> _Material supplied_:
## start

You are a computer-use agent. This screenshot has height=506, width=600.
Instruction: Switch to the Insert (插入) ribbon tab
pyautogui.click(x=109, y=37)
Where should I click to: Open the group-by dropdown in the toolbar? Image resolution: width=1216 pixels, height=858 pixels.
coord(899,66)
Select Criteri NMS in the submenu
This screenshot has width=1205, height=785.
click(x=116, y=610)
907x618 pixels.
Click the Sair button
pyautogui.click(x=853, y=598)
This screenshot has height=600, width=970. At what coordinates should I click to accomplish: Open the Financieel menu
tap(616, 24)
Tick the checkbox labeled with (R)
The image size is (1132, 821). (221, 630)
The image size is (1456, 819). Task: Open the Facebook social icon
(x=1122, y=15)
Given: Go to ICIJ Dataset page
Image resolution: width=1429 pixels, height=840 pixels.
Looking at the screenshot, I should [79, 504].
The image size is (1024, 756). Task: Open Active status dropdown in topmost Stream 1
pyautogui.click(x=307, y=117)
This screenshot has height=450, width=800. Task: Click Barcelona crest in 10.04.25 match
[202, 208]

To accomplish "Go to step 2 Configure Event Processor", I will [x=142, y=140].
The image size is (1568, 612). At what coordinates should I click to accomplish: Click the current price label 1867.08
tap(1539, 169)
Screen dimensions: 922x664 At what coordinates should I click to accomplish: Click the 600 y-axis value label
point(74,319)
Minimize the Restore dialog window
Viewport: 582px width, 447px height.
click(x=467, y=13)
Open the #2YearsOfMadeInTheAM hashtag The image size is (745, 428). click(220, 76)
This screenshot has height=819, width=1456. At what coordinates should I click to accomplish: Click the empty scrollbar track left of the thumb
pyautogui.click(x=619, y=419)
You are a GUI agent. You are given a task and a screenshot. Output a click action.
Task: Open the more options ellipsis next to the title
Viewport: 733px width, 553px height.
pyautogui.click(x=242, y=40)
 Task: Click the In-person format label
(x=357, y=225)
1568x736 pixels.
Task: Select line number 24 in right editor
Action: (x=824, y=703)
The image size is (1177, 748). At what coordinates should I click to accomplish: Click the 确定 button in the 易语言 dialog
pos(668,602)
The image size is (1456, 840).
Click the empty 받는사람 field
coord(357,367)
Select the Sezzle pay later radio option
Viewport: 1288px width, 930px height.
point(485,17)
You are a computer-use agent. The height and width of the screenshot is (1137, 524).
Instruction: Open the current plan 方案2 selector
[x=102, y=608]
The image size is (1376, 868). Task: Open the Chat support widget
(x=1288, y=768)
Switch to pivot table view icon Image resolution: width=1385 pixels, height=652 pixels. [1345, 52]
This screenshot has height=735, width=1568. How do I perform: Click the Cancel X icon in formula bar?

## end

> _What to work on_: Rewrite all of the items above, putting "Where should I click to carry out" wherever "At what coordinates should I click to accomplish" occurs and leaving everything else untouched.

> _Final result_:
You are a computer-use agent. This screenshot has height=506, width=600.
Instruction: Switch to the Insert (插入) ribbon tab
pyautogui.click(x=109, y=37)
Where should I click to: Open the group-by dropdown in the toolbar? Image resolution: width=1216 pixels, height=858 pixels.
coord(899,66)
Select Criteri NMS in the submenu
This screenshot has width=1205, height=785.
click(x=116, y=610)
907x618 pixels.
Click the Sair button
pyautogui.click(x=853, y=598)
This screenshot has height=600, width=970. Where should I click to carry out: Open the Financieel menu
tap(616, 24)
Tick the checkbox labeled with (R)
The image size is (1132, 821). (221, 630)
The image size is (1456, 819). Task: Open the Facebook social icon
(x=1122, y=15)
Given: Go to ICIJ Dataset page
Image resolution: width=1429 pixels, height=840 pixels.
Looking at the screenshot, I should [79, 504].
The image size is (1024, 756). Task: Open Active status dropdown in topmost Stream 1
pyautogui.click(x=307, y=117)
This screenshot has height=450, width=800. Task: Click Barcelona crest in 10.04.25 match
[202, 208]

To accomplish "Go to step 2 Configure Event Processor", I will [x=142, y=140].
The image size is (1568, 612). Where should I click to carry out: Click the current price label 1867.08
tap(1539, 169)
Screen dimensions: 922x664 Where should I click to carry out: Click the 600 y-axis value label
point(74,319)
Minimize the Restore dialog window
Viewport: 582px width, 447px height.
click(x=467, y=13)
Open the #2YearsOfMadeInTheAM hashtag The image size is (745, 428). click(220, 76)
This screenshot has height=819, width=1456. Where should I click to carry out: Click the empty scrollbar track left of the thumb
pyautogui.click(x=619, y=419)
You are a GUI agent. You are given a task and a screenshot. Output a click action.
Task: Open the more options ellipsis next to the title
Viewport: 733px width, 553px height.
pyautogui.click(x=242, y=40)
 Task: Click the In-person format label
(x=357, y=225)
1568x736 pixels.
Task: Select line number 24 in right editor
Action: (x=824, y=703)
The image size is (1177, 748). Where should I click to carry out: Click the 确定 button in the 易语言 dialog
pos(668,602)
The image size is (1456, 840).
Click the empty 받는사람 field
coord(357,367)
Select the Sezzle pay later radio option
Viewport: 1288px width, 930px height.
point(485,17)
You are a computer-use agent. The height and width of the screenshot is (1137, 524).
Instruction: Open the current plan 方案2 selector
[x=102, y=608]
The image size is (1376, 868). Task: Open the Chat support widget
(x=1288, y=768)
Switch to pivot table view icon Image resolution: width=1385 pixels, height=652 pixels. [1345, 52]
This screenshot has height=735, width=1568. How do I perform: Click the Cancel X icon in formula bar?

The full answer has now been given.